Nanohyla annamensis
- Conservation status: Vulnerable (IUCN 3.1)

Scientific classification
- Kingdom: Animalia
- Phylum: Chordata
- Class: Amphibia
- Order: Anura
- Family: Microhylidae
- Genus: Nanohyla
- Species: N. annamensis
- Binomial name: Nanohyla annamensis (Smith, 1923)
- Synonyms: Microhyla annamensis Smith, 1923

= Nanohyla annamensis =

- Genus: Nanohyla
- Species: annamensis
- Authority: (Smith, 1923)
- Conservation status: VU
- Synonyms: Microhyla annamensis Smith, 1923

Species of amphibian

Nanohyla annamensis, commonly known as the Annam chorus frog, Annam narrow-mouthed frog, Vietnam rice frog or minute narrow-mouthed frog, is a species of frog in the family Microhylidae. It is found in Cambodia, Laos, Thailand, and Vietnam. Its natural habitats are subtropical or tropical moist lowland forests, subtropical or tropical moist montane forests, swamps, and intermittent freshwater marshes.

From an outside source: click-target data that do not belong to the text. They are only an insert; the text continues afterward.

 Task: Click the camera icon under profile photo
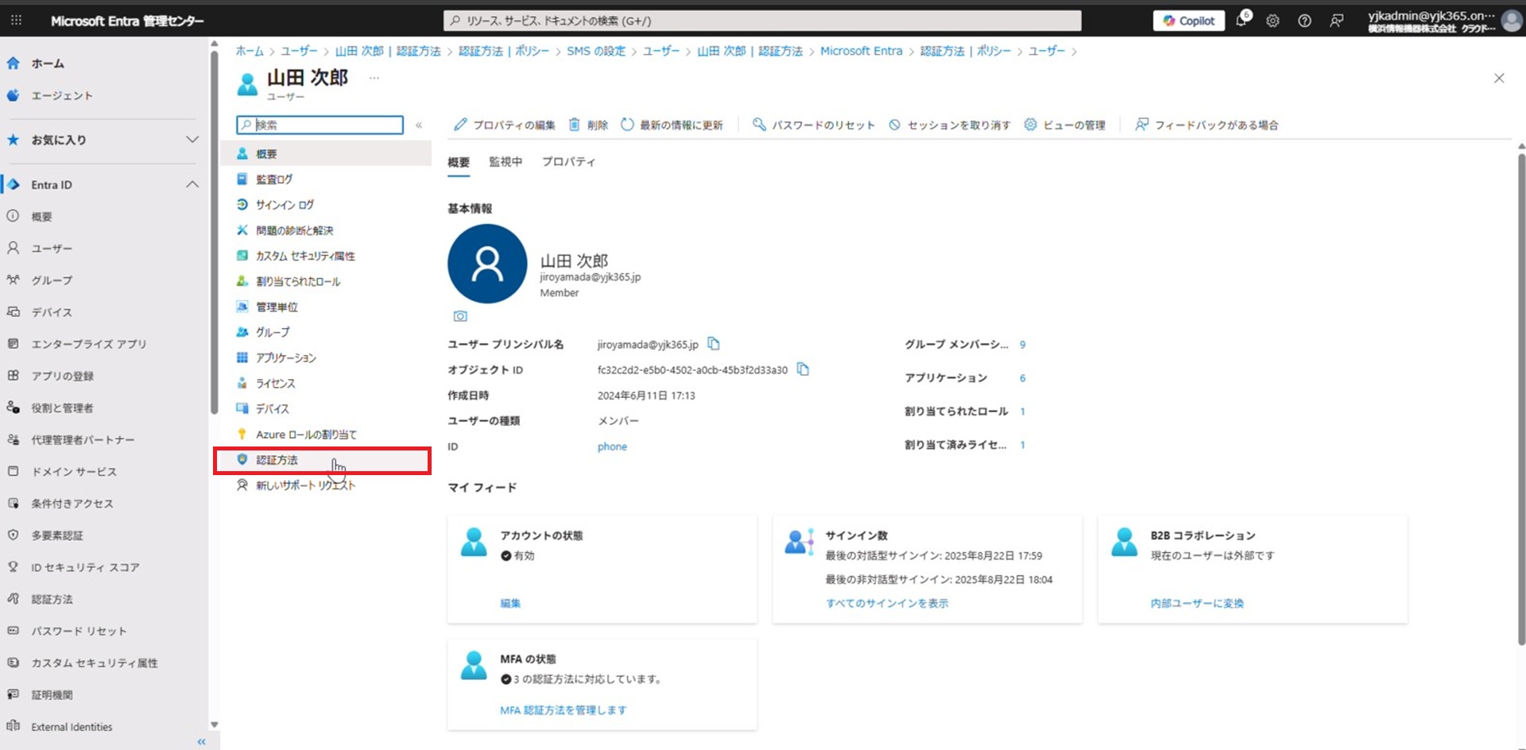460,316
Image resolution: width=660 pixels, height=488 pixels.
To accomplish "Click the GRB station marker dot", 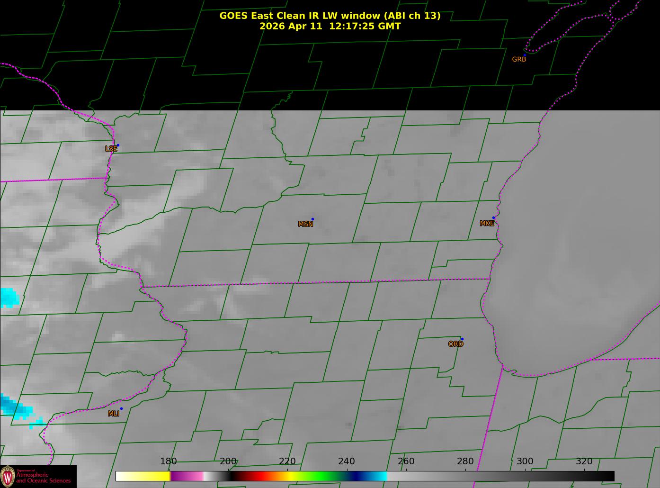I will (525, 55).
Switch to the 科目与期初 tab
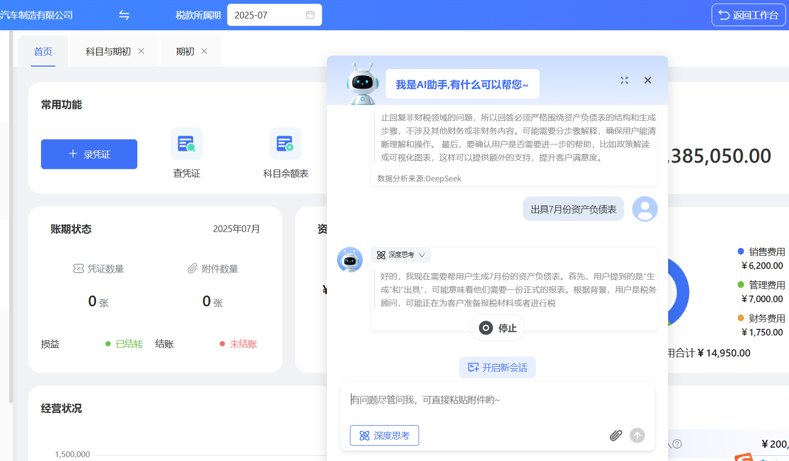Image resolution: width=789 pixels, height=461 pixels. 108,52
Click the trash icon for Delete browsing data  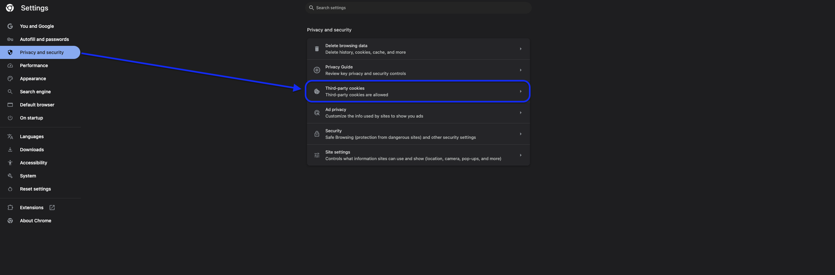[x=317, y=49]
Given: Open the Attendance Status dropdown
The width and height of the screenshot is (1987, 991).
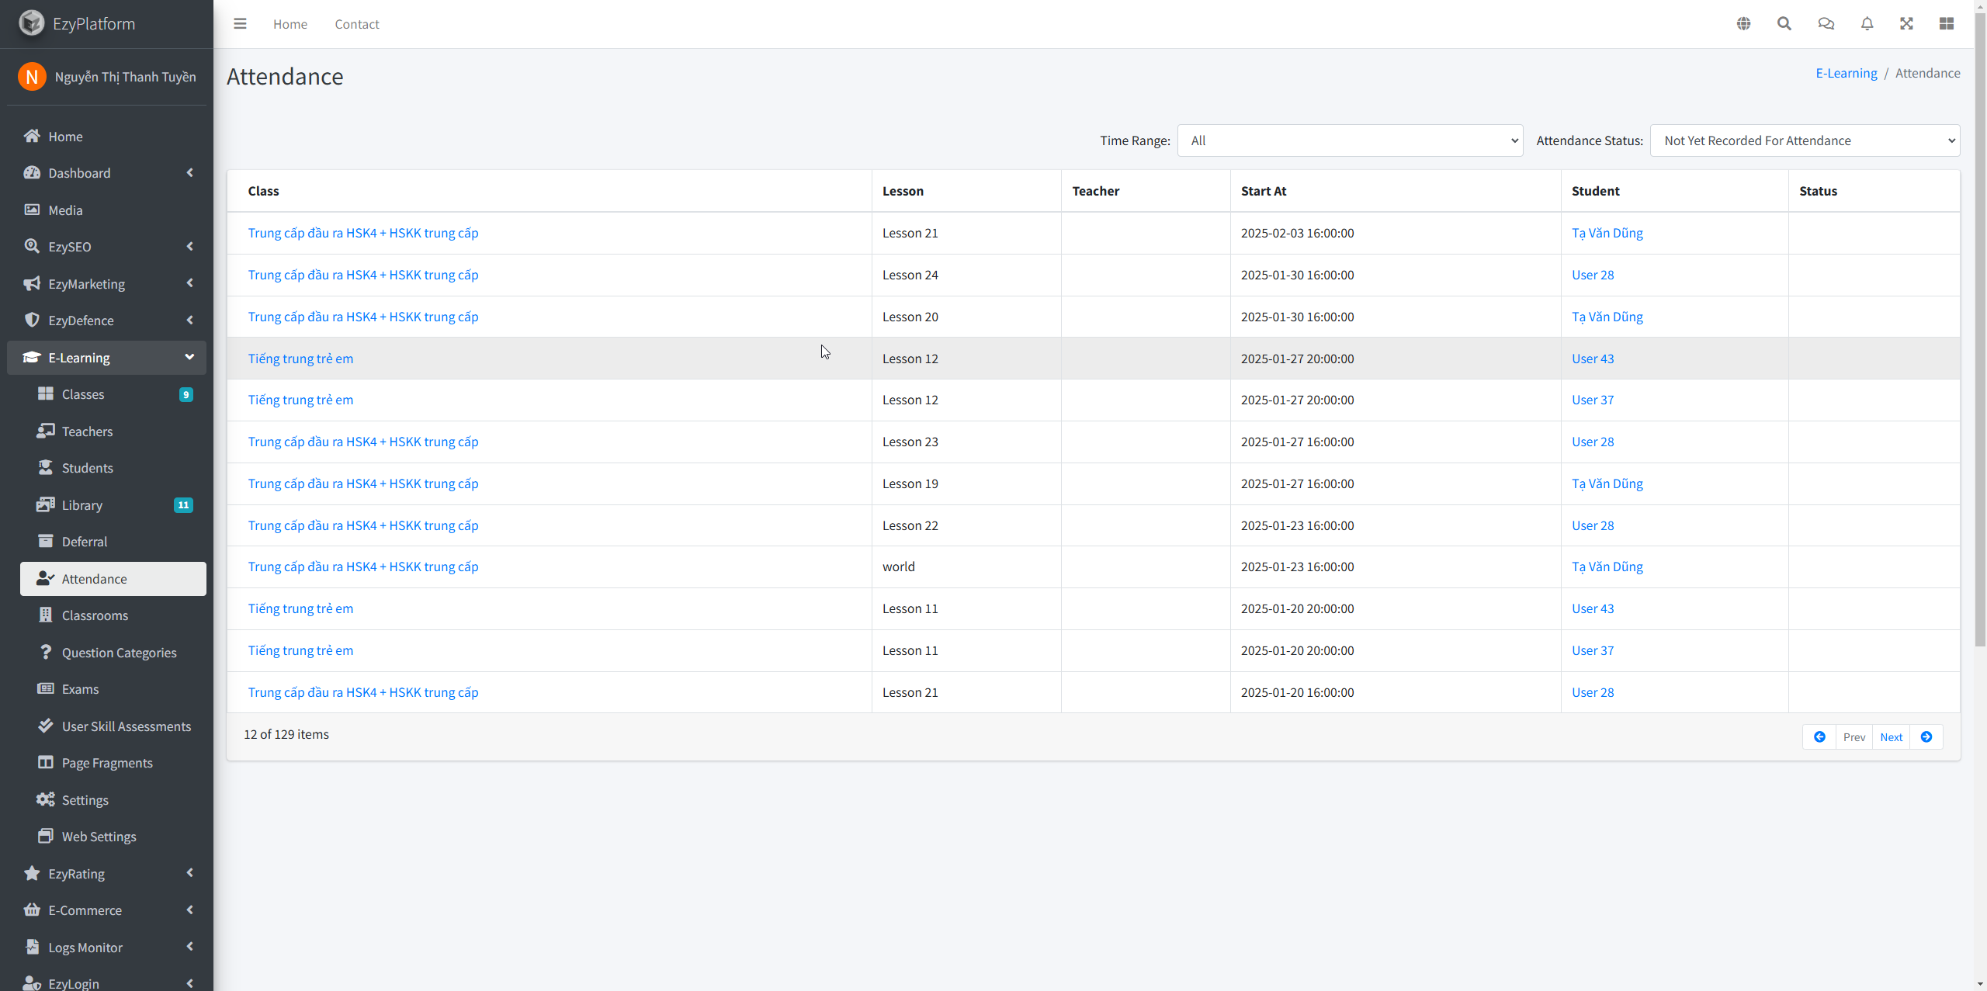Looking at the screenshot, I should point(1805,140).
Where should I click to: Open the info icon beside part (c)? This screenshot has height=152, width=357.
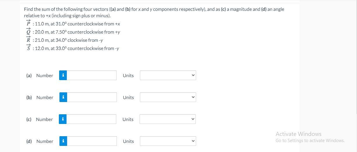tap(63, 119)
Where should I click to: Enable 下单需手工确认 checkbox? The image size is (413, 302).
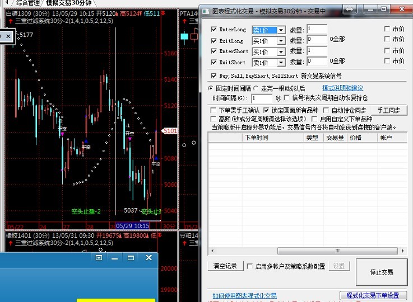(213, 110)
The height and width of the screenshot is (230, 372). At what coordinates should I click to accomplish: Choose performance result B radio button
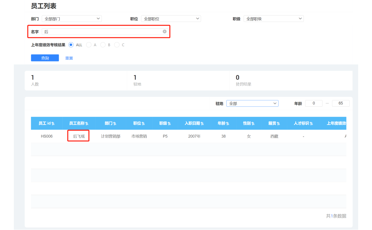coord(103,45)
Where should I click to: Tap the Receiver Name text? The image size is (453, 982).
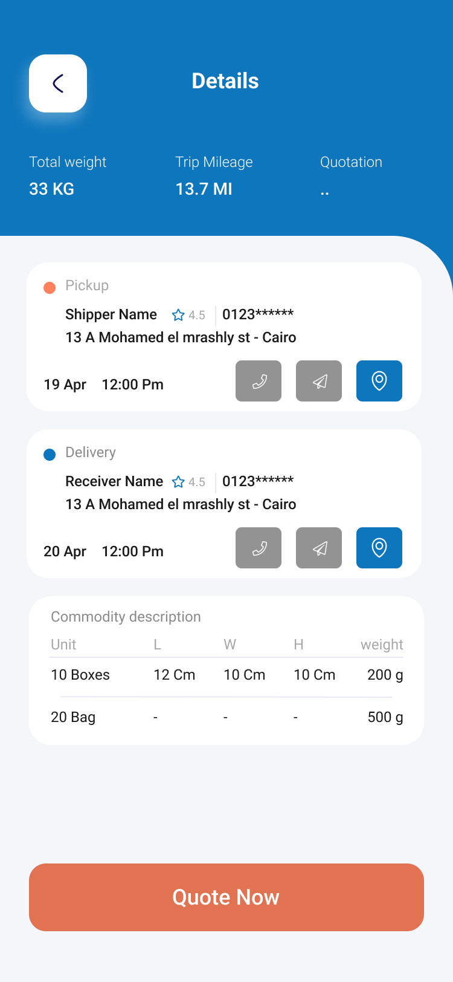coord(114,481)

It is listed as vulnerable by the IUCN Red List due to habitat loss and degradation.

==Taxonomy==
Nanohyla annamensis was formerly placed in the genus Microhyla, but a 2021 study using morphological and phylogenetic evidence moved nine species (including N. annamensis) to a new genus, Nanohyla.